Pendidikan di Persimpangan: Ketika AI Ambil Alih Proses Belajar
- Di balik kecanggihannya, kehadiran AI disebut merusak semangat belajar dan etika akademik. Simak kritik tajam dari para ilmuwan dunia.
Tren Global
JAKARTA--ChatGPT sering disebut sebagai salah satu terobosan terbesar di bidang kecerdasan buatan (AI) yang dikembangkan oleh OpenAI. Teknologi ini mampu menghasilkan teks berkualitas tinggi hanya dari kata kunci dan tema tertentu, hingga menyerupai tulisan manusia. Namun, di balik kecanggihannya, muncul juga kekhawatiran dari para pakar.

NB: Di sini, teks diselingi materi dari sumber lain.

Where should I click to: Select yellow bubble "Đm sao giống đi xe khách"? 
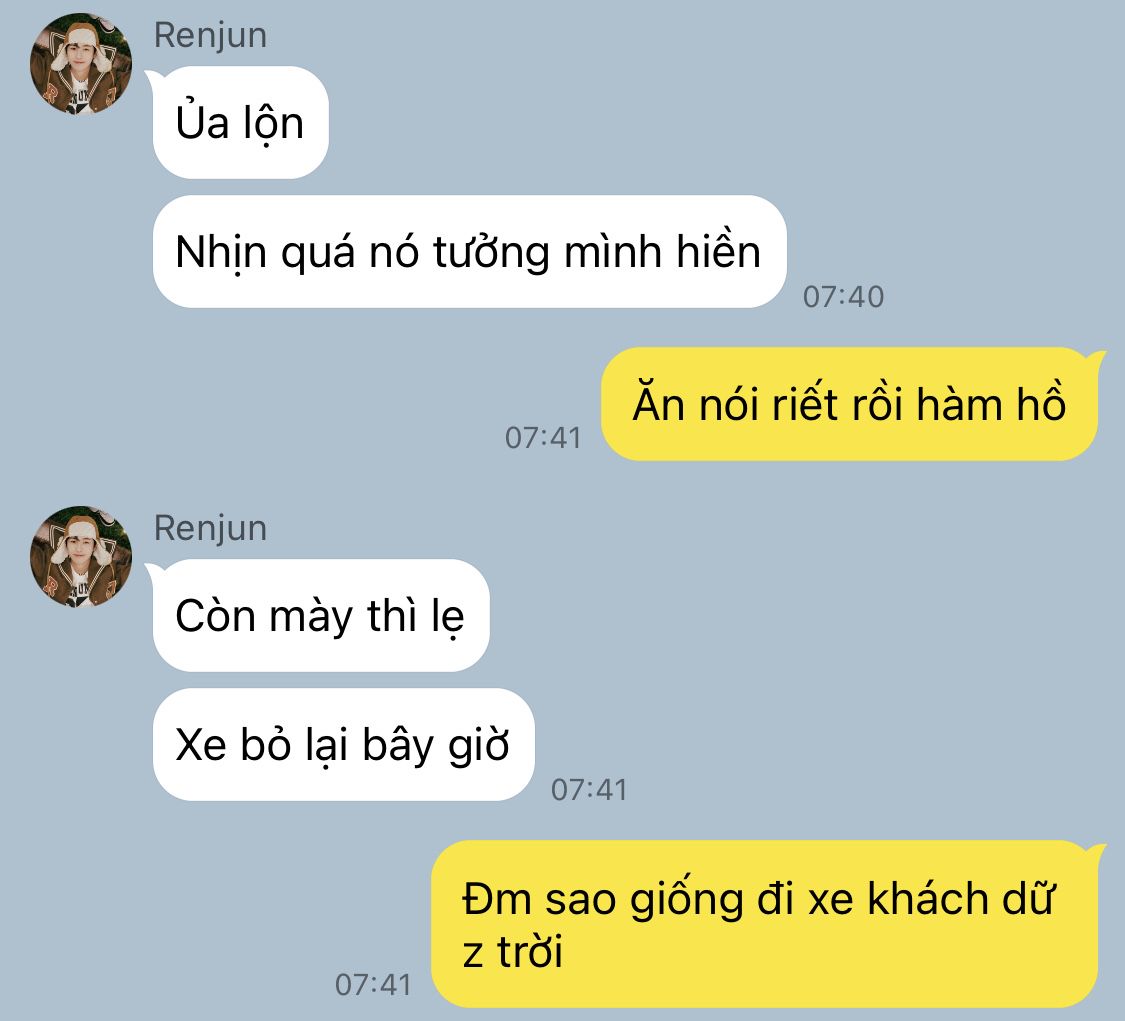tap(764, 924)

Salah satu suara kritis datang dari Noam Chomsky, ahli linguistik ternama asal Amerika Serikat. Ia menilai kehadiran ChatGPT bisa merusak dunia pendidikan karena memicu kecenderungan siswa untuk mengambil jalan pintas. "ChatGPT pada dasarnya adalah bentuk plagiarisme berteknologi tinggi," ujarnya dikutip dari mymodernmet, Kamis, 24 Juli 2025.

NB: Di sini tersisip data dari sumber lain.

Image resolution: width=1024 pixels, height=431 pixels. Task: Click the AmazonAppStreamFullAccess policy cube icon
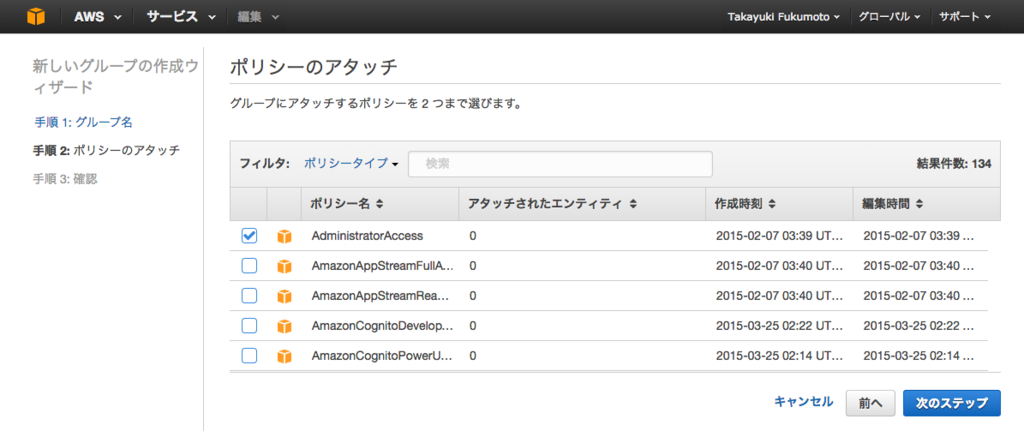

Menurutnya, teknologi seperti ini berlawanan dengan semangat pendidikan yang seharusnya mendorong rasa ingin tahu dan motivasi belajar. Chomsky menekankan masalah bukan semata pada teknologinya, tapi juga pada bagaimana pendidikan dijalankan.
Lebih Pilih AI Ketimbang Belajar, Alarm Bahaya?
Ia menyebut jika siswa lebih memilih mengandalkan AI ketimbang belajar, itu pertanda sistem pendidikan telah gagal membangun ketertarikan belajar. “Kuncinya terletak pada bagaimana siswa ini diajar, bukan berusaha menghindari pekerjaan,” ucapnya.
Di sisi lain, Chomsky juga mendorong otokritik terhadap para pengajar dan model pembelajarannya. Lingkungan belajar yang membosankan pun bisa mendorong siswa menghindari proses pendidikan, dan ChatGPT jadi alat pelariannya. “Kebosanan bisa berubah menjadi penghindaran, dan ChatGPT menjadi cara mudah untuk itu. Pendidik perlu memiliki cara untuk memotivasi siswa belajar.”
Selain Chomsky, Geoffrey Hinton, ilmuwan yang dikenal sebagai “Bapak AI”, juga mengungkapkan kekhawatiran serupa. Dalam wawancara dengan CBS Saturday Morning, Hinton mengaku terkejut dengan laju perkembangan AI yang begitu cepat.
Ia memperingatkan sistem AI di masa depan bisa menjadi lebih cerdas dari manusia dan berpotensi mengambil alih kendali. Hinton menyebut kemungkinan munculnya general artificial intelligence, AI yang mampu berpikir dan belajar seperti manusia, dapat terjadi dalam 10 tahun atau bahkan lebih cepat.
“Jika kita mempertimbangkan kemungkinan AI akan menjadi jauh lebih cerdas dari manusia dan kemudian mengambil alih kendali, maka peluang hal itu terjadi sangat mungkin—lebih dari 1% namun kurang dari 99%. Hampir semua ahli sepakat mengenai hal ini,” ujarnya.
Baca Juga: Dampak Tersembunyi AI, Berpotensi Jadi Bencana Lingkungan
Karena kekhawatirannya, Hinton memilih mundur dari Google pada 2023 agar bisa menyuarakan pandangannya secara bebas. Ia sudah lama memperingatkan kecerdasan buatan yang tak terkendali dapat menjadi ancaman serius bagi umat manusia di masa depan.
“Kita bermain dengan AI yang kita sendiri belum pernah mengalami era atau kemajuan yang diciptakan oleh teknologi tersebut. Orang-orang belum paham hal ini dan tak mengerti ancaman apa yang akan hadir di masa depan dari pengembangan AI,” ucapnya.